Extract =>

= = =

Until hours earlier, it had seemed possible that the day would go very differently. Three different threads of intelligence had indicated that al-Shabaab, one of the many Islamic jihadist groups that formed the international web of al-Qaeda affiliates, had dispatched attackers from its base in Somalia to slip across the Canadian border and explode bombs on the Mall during the inauguration. The government had been tracking the intelligence for weeks, but only recently had new information moved the threat onto a different tier of seriousness.
Harakat al-Shabaab al-Mujahideen—the “Movement of Warrior Youth”—was still relatively new to the terrorism game; it wouldn’t even formally be declared a “Foreign Terrorist Organization” by the State Department for another month, yet its capabilities were already well-known enough to seriously worry the government officials in the days leading up to the inauguration. (Kenya, the president’s ancestral country and the site of the 1998 embassy attack that had helped usher in the age of al-Qaeda, was also under threat, according to the available intelligence.)
The national security teams of President Bush and President-elect Obama had been gathering repeatedly in the White House and at the guest residence, Blair House, for the week leading up to the inauguration to track the latest intelligence. The rooms pulsed with a sense of nervous energy on the part of the new Obama staff and a world-weariness on the part of the Bush officials who had only days left to go in their public service.
While the two national security teams didn’t have much history working together, sitting on one side was a face familiar to everyone: John Brennan, one of the nation’s most skilled counterterrorism leaders who had led the newly formed National Counterterrorism Center after 9/11, only to part ways with the Bush administration over its handling of the Iraq war. Brennan had become a close adviser to the Democratic nominee and had been the top candidate to take over the CIA until concerns about his role in the Agency’s enhanced-interrogation program earlier in the decade had forced him into a position that didn’t require Senate confirmation. Now Brennan served as the calming force on the Obama team in the room. He’d been through this sort of thing before.

= = =

Activity =>
Write the next part of the excerpt about the inauguration-day terror threat, starting after its last sentence.

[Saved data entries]
= = =

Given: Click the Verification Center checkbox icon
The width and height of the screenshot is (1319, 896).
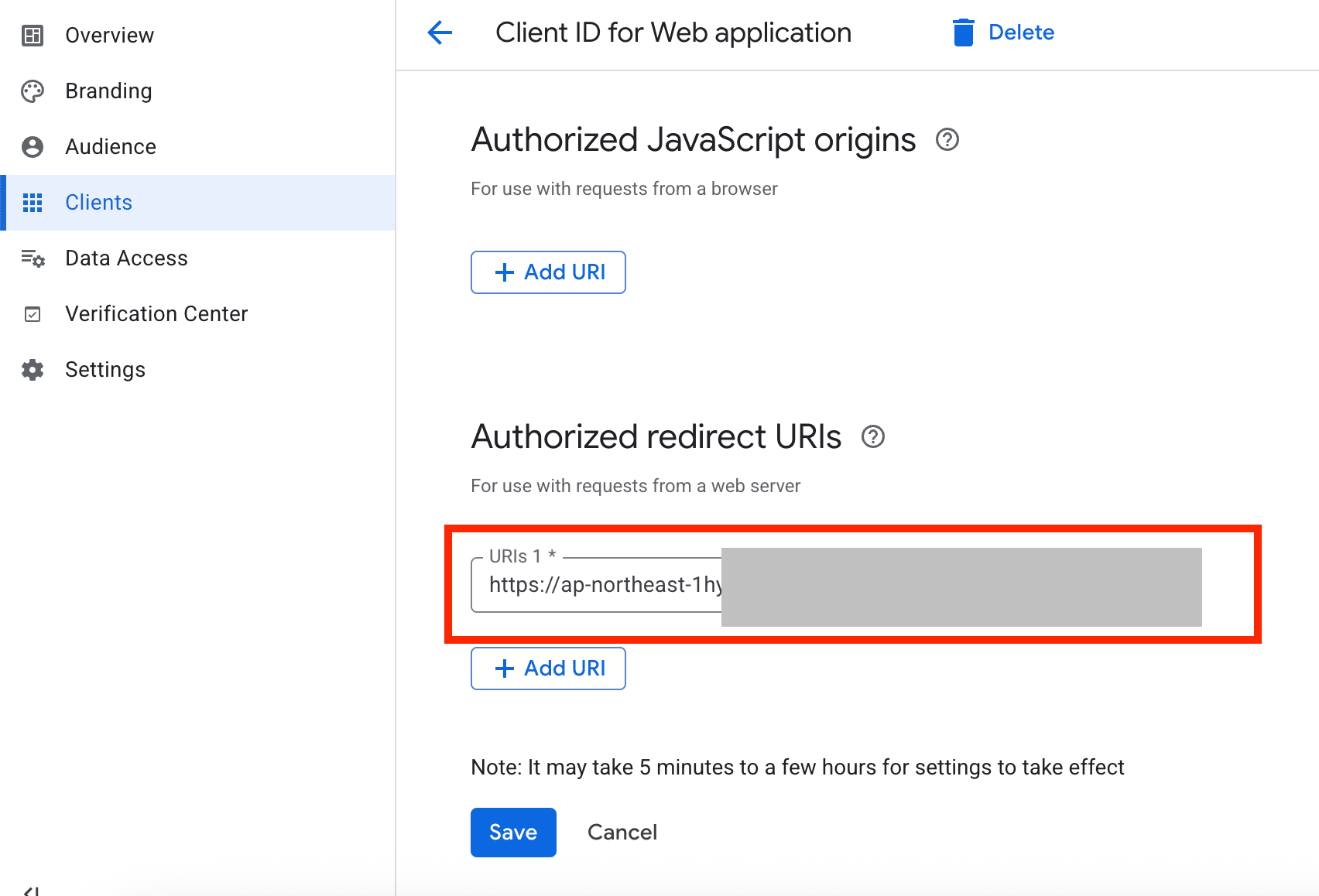Looking at the screenshot, I should [x=33, y=314].
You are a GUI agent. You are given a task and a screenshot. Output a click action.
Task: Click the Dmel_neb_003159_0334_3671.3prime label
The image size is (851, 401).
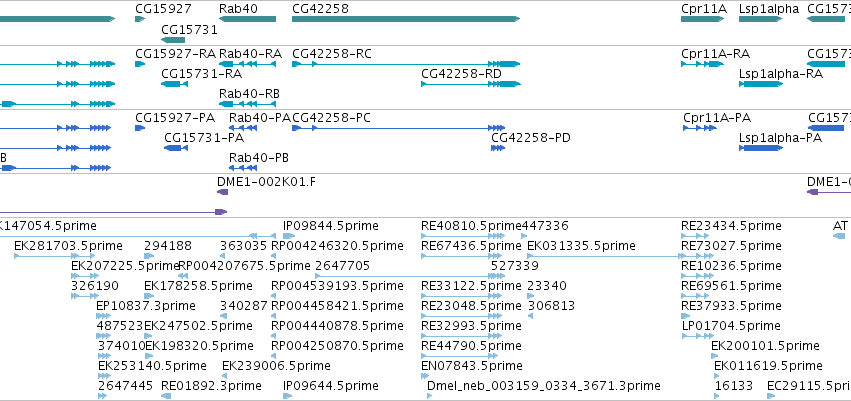click(x=544, y=386)
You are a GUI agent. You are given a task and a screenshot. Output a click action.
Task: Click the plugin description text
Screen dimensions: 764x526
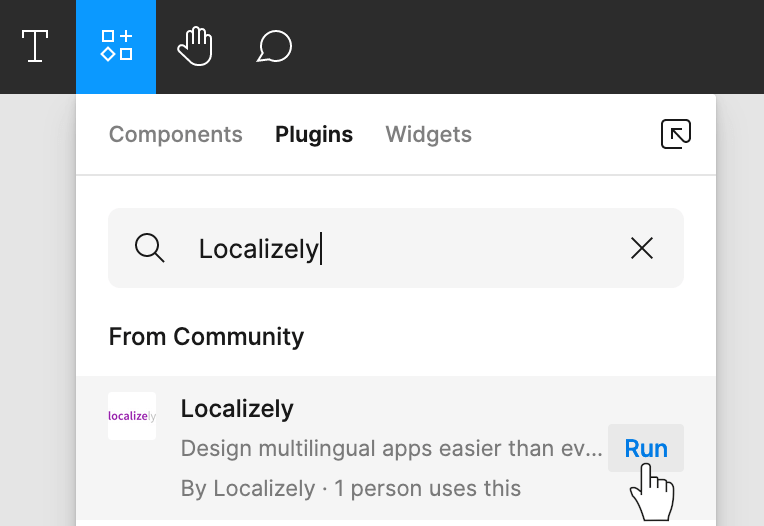pyautogui.click(x=392, y=449)
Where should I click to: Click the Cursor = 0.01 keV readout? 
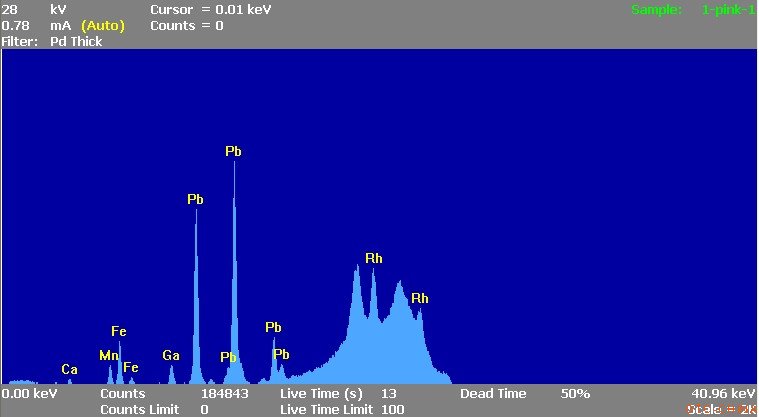pyautogui.click(x=210, y=9)
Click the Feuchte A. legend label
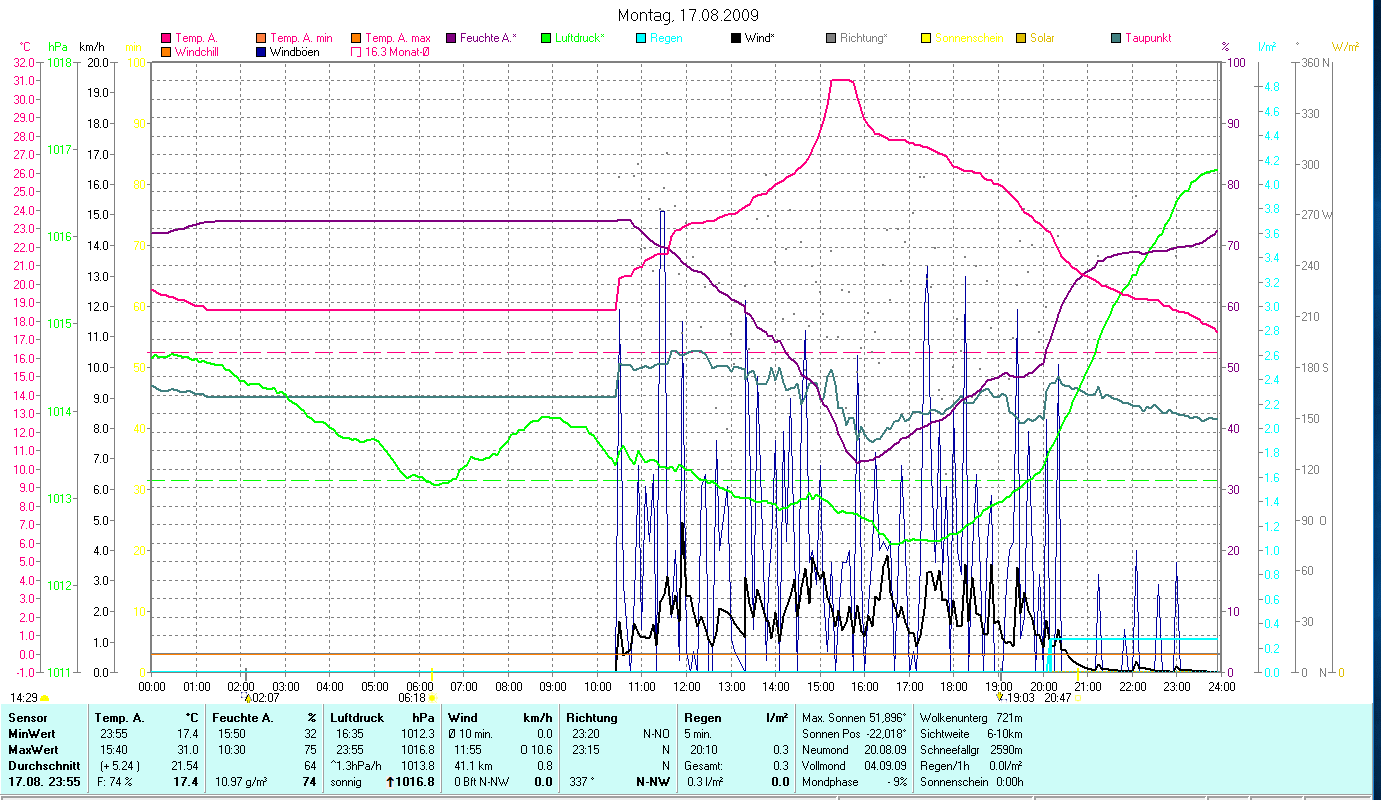 click(x=487, y=38)
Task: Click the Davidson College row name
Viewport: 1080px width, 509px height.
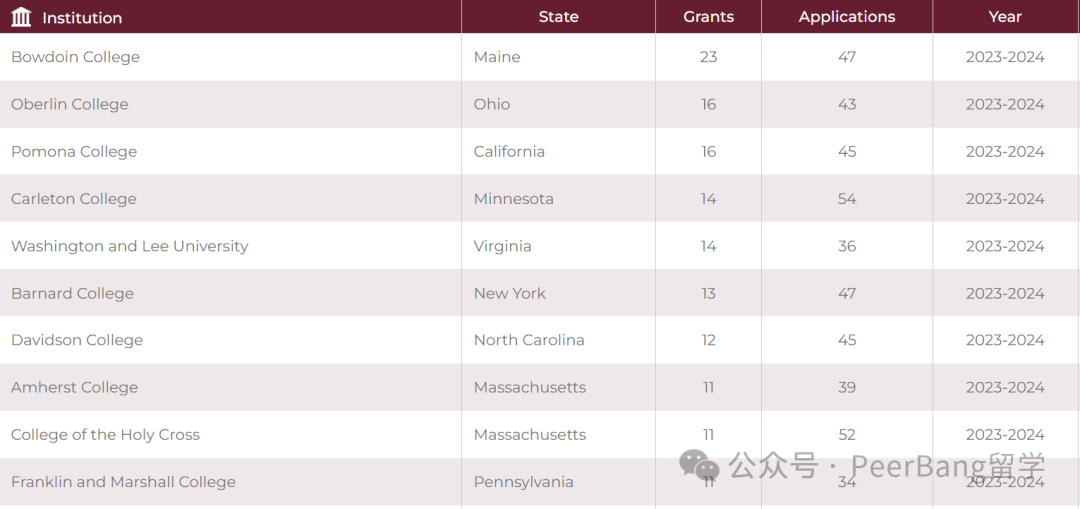Action: click(x=77, y=340)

= = =

Result for this exercise =>
A week before, the two national security teams had teased out a mock scenario imagining multiple bombs detonating simultaneously around the country—a domestic version of what had happened in East Africa in 1998, in Madrid in 2004, and twice in London in 2005. Hanging over every meeting and every discussion was a question spoken only in whispers: How real did the threat have to be before the government should consider canceling the ceremony or moving it indoors to a secure location? There was some precedent: President Reagan’s second inaugural had been moved to the Capitol Rotunda because of nasty cold weather. This weather was heavier.
In one meeting, incoming secretary of state Hillary Clinton had asked a pointed question: “So what should Barack Obama do if he’s in the middle of his Inaugural Address and a bomb goes off way in the back of the crowd on the Mall? What does he do? Is the Secret Service going to whisk him off the podium, so the American people see their incoming president disappear in the middle of the Inaugural Address? I don’t think so.” But was that truly credible?
The decision was made: Obama would continue the speech, if at all possible.